Sony acquiring majority stake in anime distributor Funimation

Attendees walk in front of the Funimation booth at this year's Comic-Con International in San Diego.
(Sandy Huffaker / Getty Images)

Sony is strengthening its position in the anime market by acquiring a majority stake in Funimation, one of the biggest U.S. distributors of Japanese animated movies and TV series.

Funimation, which is based in Texas, releases anime through streaming, DVD and in cinemas. It is behind popular titles such as the “Dragon Ball” franchise and this year’s “Your Name.”

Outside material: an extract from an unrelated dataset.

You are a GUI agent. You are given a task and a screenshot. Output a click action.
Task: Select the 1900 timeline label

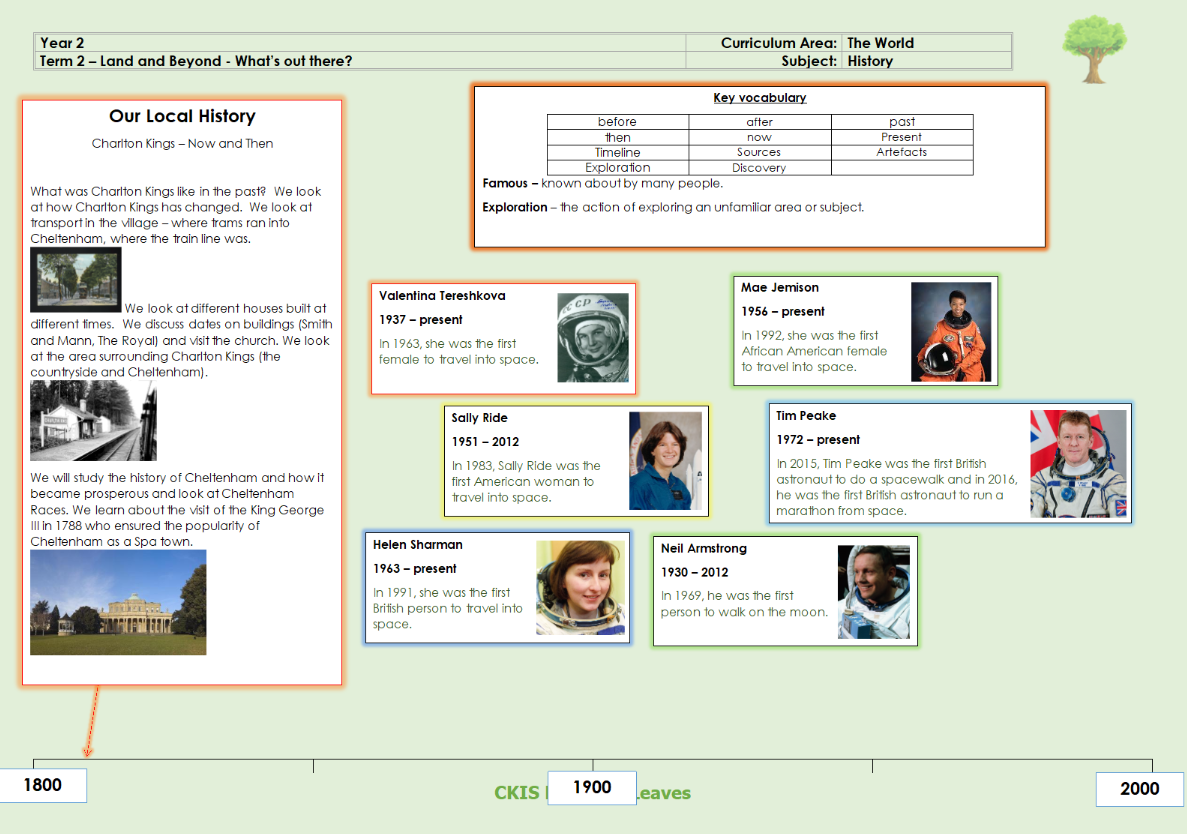coord(592,788)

The deal with Sony Pictures Television Networks hasn’t closed yet and is subject to regulatory approvals, but Sony said Monday that the acquisition would value Funimation at about $150 million. Sony said it was taking a “substantial majority stake.”

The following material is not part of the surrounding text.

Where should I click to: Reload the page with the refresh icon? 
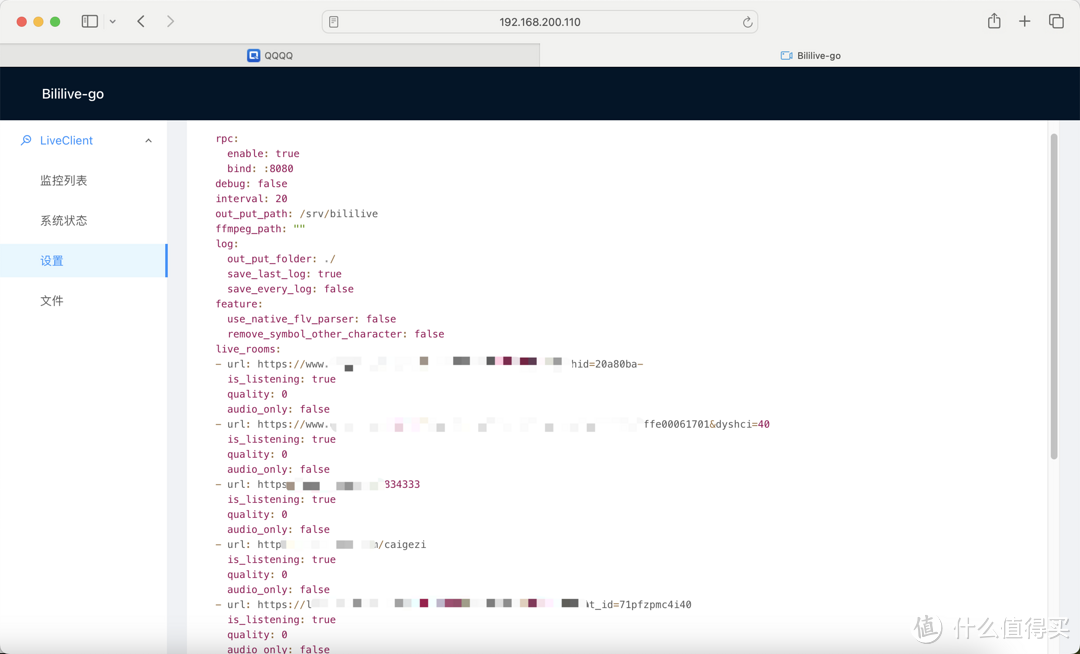(x=746, y=22)
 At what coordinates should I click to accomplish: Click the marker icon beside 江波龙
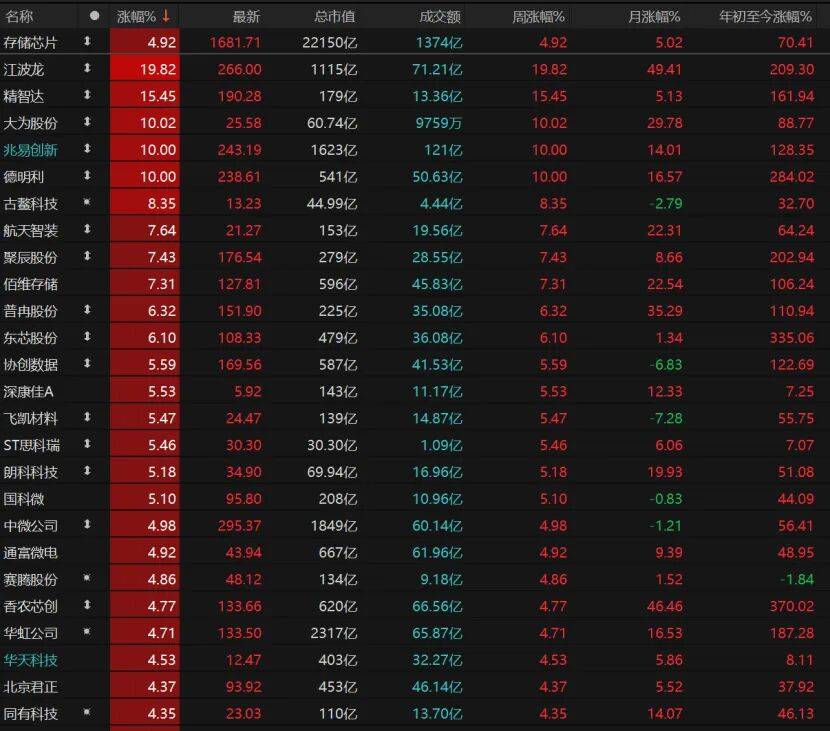pyautogui.click(x=87, y=69)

The agreement will enhance Sony’s existing anime offerings, which include Animax, an anime network based in Japan that operates in 23 countries.

Gen Fukunaga, who founded Funimation in 1994 and serves as chief executive, will retain a minority stake in the business and remain CEO.

The acquisition comes at a time of significant change in the anime industry as distributors are learning how to co-exist with Netflix and Amazon, which have moved aggressively into the market.

At the same time, Netflix and Amazon continue to partner with distributors such as Funimation by licensing some of their content.

Funimation runs its own streaming service, FunimationNow, which specializes in English-dubbed versions of popular anime titles. Last year, the company announced a partnership with rival CrunchyRoll in which certain titles would be available on both companies’ streaming platforms.

The deal “allows us to deliver the best anime to fans across all screens and platforms,” Andy Kaplan, president of worldwide networks at Sony Pictures Television, said in a statement.


Sony Pictures Television Networks operates channels that reach subscribers around the world. In addition to Animax, its properties and brands include Crackle and AXN.